§ **Pasaje**:
↓↓↓

Sin embargo, también criticaba la esclavitud y la condición de los pueblos originarios, lo cual encontraba contrario a los ideales de libertad que los estadounidenses pregonaban. En efecto, cuando aborda el tema racial, contradice desde muy temprano la noción de «excepcionalidad» estadounidense. En el capítulo X sobre el futuro de las tres razas en Estados Unidos, el autor alude a la jerarquía racial impuesta por los europeos donde el hombre blanco («inteligente y poderoso») sobresale. Este se sitúa a la cabeza, somete y relega de forma inhumana a los esclavos negros y los indígenas a los escalones inferiores.
La relectura de ciertos pasajes de esta obra y la revaluación de sus pecados originales —como la perversa supremacía blanca—, pero también sus virtudes fundadas en cierta noción primeriza de ciudadanía, nos recuerda que esta nación ha ido perfeccionando, dentro de sus trágicas contradicciones, su democracia y sus principios republicanos a lo largo de su vida independiente que arriba el año entrante a su 250 aniversario.

↑↑↑

§ **Extracto de datos**:

↓↓↓

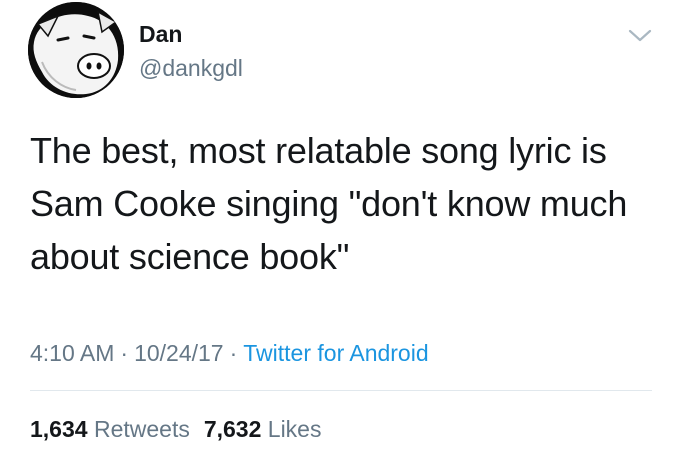 The width and height of the screenshot is (680, 460). Describe the element at coordinates (59, 429) in the screenshot. I see `retweets-count: 1,634` at that location.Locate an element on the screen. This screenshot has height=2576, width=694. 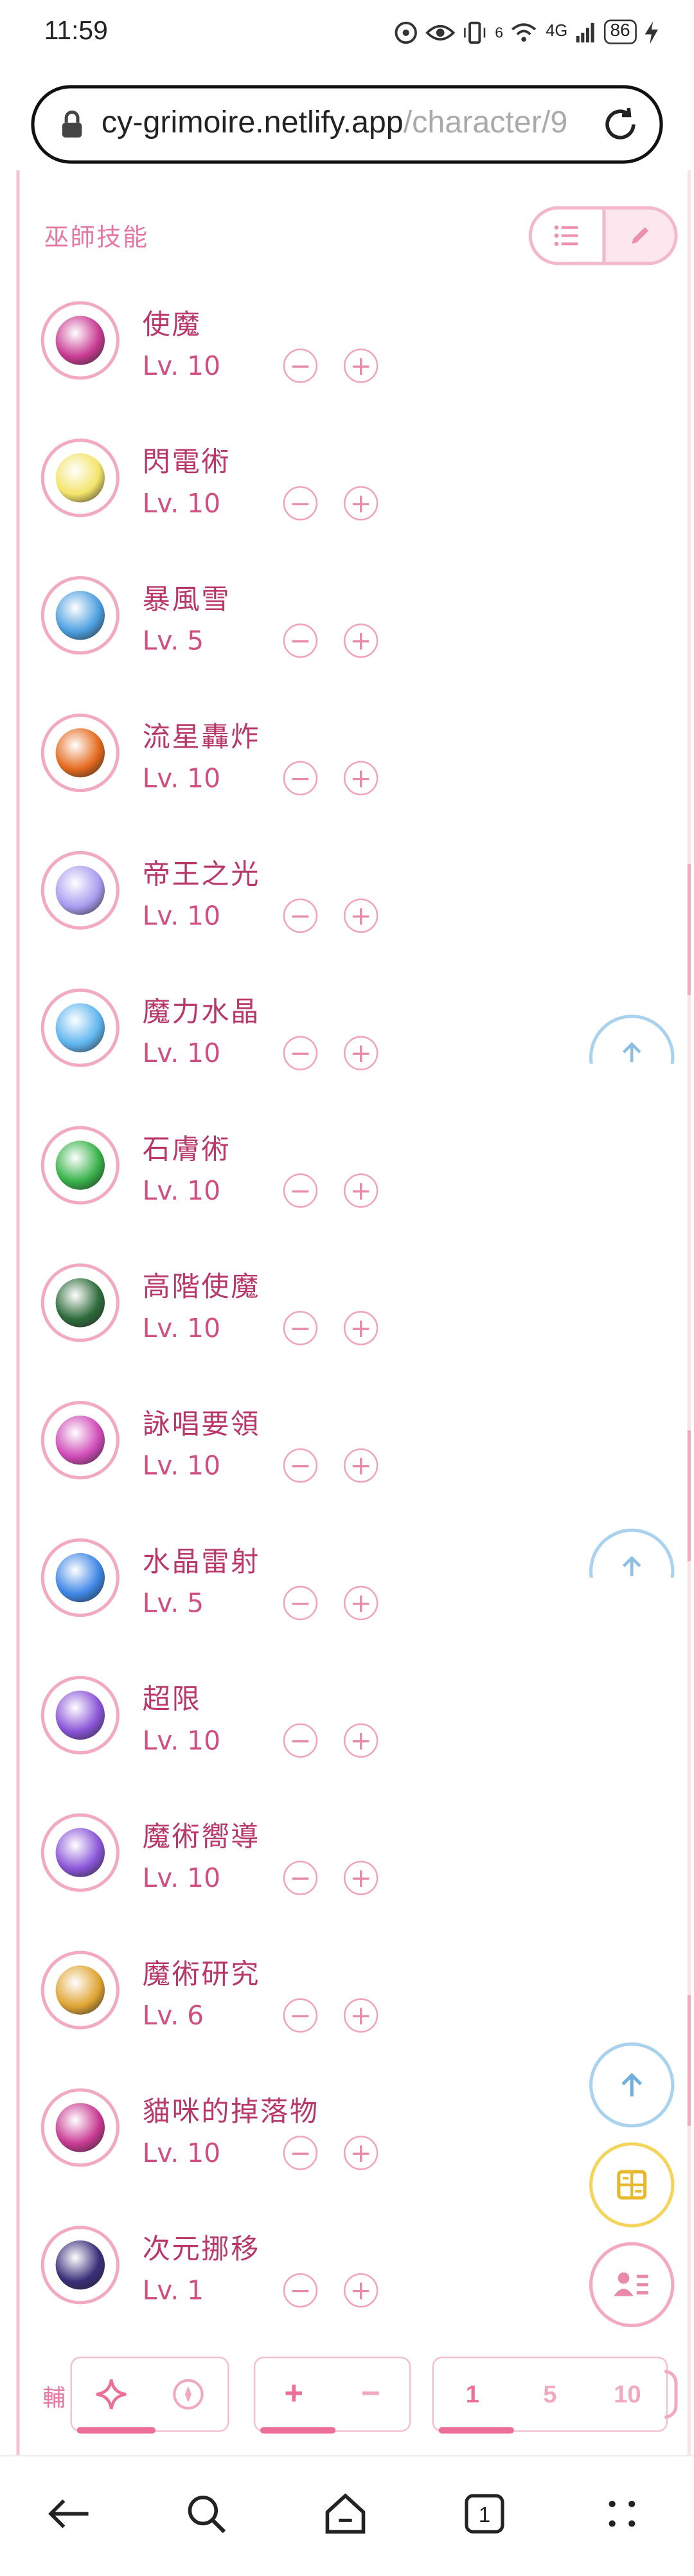
skill-row: 使魔 Lv. 10 − + is located at coordinates (347, 357).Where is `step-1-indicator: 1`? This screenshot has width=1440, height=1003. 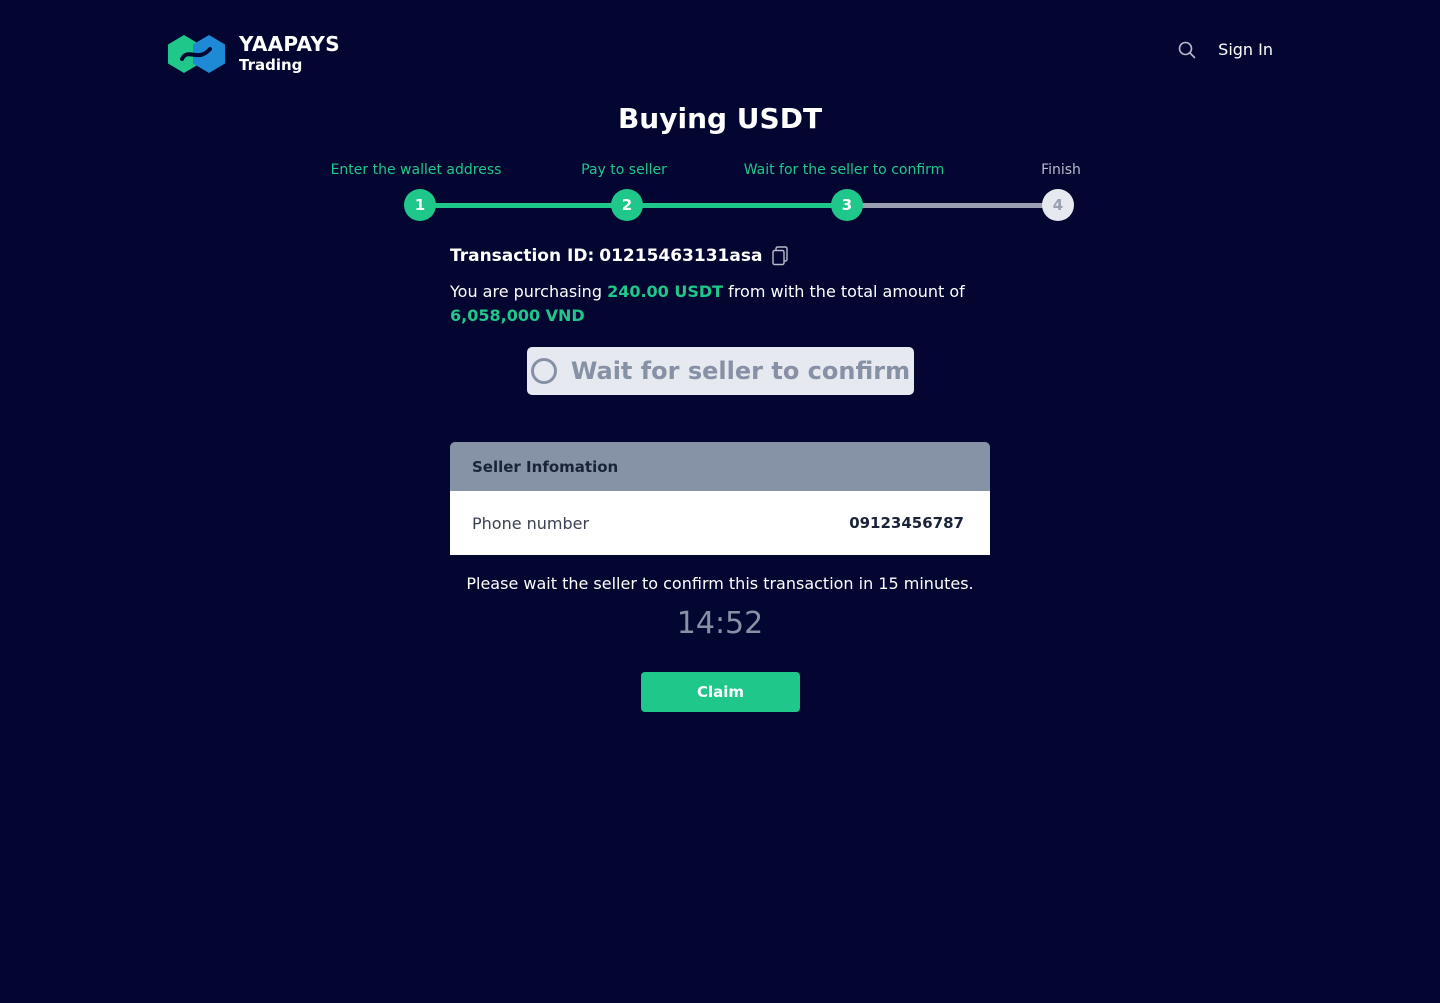 step-1-indicator: 1 is located at coordinates (420, 205).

↑↑↑

§ **Actividades**:
A: Actualiza el pasaje: reprodúcelo desde "Sin embargo, también" hasta "los escalones inferiores.", cambiando "esclavitud" por "servidumbre".
B: ¿Cómo quedaría en una lista breve el párrafo del pasaje que empieza «La relectura de ciertos pasajes», sin perder sus ideas principales?

§ **Soluciones**:
A:
Sin embargo, también criticaba la servidumbre y la condición de los pueblos originarios, lo cual encontraba contrario a los ideales de libertad que los estadounidenses pregonaban. En efecto, cuando aborda el tema racial, contradice desde muy temprano la noción de «excepcionalidad» estadounidense. En el capítulo X sobre el futuro de las tres razas en Estados Unidos, el autor alude a la jerarquía racial impuesta por los europeos donde el hombre blanco («inteligente y poderoso») sobresale. Este se sitúa a la cabeza, somete y relega de forma inhumana a los esclavos negros y los indígenas a los escalones inferiores.

B:
- La relectura de ciertos pasajes de la obra revalúa sus pecados originales, como la perversa supremacía blanca.
- También revalúa sus virtudes, fundadas en una noción primeriza de ciudadanía.
- Esa relectura recuerda que la nación ha ido perfeccionando su democracia y sus principios republicanos, dentro de sus trágicas contradicciones.
- Ese perfeccionamiento abarca toda su vida independiente, que el año entrante llega a su 250 aniversario.